TASK LIST:
(a) Retype the Cannes Lions passage between "Artificial intelligence tops" and "the creative process.", inclusive.
(b) Extend the article about Simon Cook and Cannes Lions, starting after its last sentence.

PASSAGE:
[Start of section]

Simon Cook, CEO of Cannes Lions, addresses the industry anxieties keeping him awake. The festival boss navigates three overlapping pressures reshaping the marketing and entertainment landscape.

Artificial intelligence tops his concerns. The technology disrupts creative workflows, talent compensation, and the fundamental value proposition of advertising agencies. Cannes Lions, historically the stage where the industry celebrates human creativity, now confronts a future where machines generate content and concepts. Cook must position the festival as essential even as AI threatens to commodify the creative process.

The creator economy presents a second challenge. Traditional advertising agencies lose relevance as brands bypass them entirely, working directly with TikTok stars, YouTube personalities, and Instagram influencers. These creators command massive audiences without needing Madison Avenue gatekeepers. Cannes Lions risks becoming irrelevant if it clings to old-guard agency structures while the actual power shifts to individual creators operating from their bedrooms.

[End of section]

GIVEN INFORMATION:

[Start of section]

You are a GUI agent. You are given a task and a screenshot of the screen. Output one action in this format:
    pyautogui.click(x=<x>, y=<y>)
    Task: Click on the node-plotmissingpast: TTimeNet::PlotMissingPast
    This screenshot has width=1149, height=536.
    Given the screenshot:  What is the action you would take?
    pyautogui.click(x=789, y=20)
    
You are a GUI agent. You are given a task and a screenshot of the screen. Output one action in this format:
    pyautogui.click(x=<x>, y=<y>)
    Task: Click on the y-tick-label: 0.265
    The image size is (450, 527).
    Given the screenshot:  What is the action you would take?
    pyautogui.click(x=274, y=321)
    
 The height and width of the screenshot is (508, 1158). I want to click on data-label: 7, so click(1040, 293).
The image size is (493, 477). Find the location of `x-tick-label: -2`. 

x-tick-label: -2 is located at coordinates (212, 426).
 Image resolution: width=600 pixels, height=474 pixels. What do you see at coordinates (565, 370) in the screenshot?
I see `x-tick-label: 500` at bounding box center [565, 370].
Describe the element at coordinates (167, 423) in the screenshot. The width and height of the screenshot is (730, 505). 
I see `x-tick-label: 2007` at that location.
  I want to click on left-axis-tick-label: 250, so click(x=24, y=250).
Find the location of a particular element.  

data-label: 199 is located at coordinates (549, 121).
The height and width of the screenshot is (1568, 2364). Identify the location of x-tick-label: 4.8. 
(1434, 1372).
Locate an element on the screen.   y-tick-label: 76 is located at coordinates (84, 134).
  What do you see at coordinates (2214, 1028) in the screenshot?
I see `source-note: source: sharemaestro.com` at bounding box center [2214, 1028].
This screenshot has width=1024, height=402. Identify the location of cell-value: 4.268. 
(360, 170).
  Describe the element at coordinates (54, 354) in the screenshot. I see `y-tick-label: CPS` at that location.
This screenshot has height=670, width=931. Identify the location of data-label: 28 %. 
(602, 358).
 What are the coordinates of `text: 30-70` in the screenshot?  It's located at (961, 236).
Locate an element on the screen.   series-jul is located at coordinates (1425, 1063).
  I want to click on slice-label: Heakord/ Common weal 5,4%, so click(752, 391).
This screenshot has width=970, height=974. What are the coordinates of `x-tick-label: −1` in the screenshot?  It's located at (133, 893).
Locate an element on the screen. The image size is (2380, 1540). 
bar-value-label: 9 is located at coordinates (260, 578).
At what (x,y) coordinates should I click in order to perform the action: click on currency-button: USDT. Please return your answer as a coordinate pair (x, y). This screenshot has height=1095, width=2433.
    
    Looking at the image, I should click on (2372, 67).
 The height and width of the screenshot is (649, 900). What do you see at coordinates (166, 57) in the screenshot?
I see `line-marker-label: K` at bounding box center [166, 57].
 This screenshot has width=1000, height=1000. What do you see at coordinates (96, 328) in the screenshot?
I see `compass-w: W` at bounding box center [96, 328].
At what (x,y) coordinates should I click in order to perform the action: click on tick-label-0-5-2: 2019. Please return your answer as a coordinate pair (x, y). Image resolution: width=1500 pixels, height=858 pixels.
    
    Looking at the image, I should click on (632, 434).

[End of section]

PER-TASK ANSWERS:
(a)
Artificial intelligence tops his concerns. The technology disrupts creative workflows, talent compensation, and the fundamental value proposition of advertising agencies. Cannes Lions, historically the stage where the industry celebrates human creativity, now confronts a future where machines generate content and concepts. Cook must position the festival as essential even as AI threatens to commodify the creative process.

(b)
The third pressure belongs to Cannes Lions itself. The festival functions as the world's largest marketing industry gathering, where agencies showcase work, executives network, and the industry validates creative excellence. Yet Cook must maintain attendance, sponsorships, and prestige amid economic uncertainty, post-pandemic skepticism about expensive conferences, and the broader question of whether a physical festival survives when much networking happens digitally.

Cook acknowledges that running Cannes Lions requires constant reinvention. The festival must remain relevant to legacy agencies while embracing creators, acknowledge AI's potential while defending human artistry, and justify the cost of gathering thousands in Cannes when Zoom calls feel cheaper.

His candor reflects a broader industry reckoning. Cannes Lions cannot simply celebrate the status quo. It must evolve rapidly or risk becoming a relic, a place where the industry gathered to celebrate creativity before algorithms changed everything.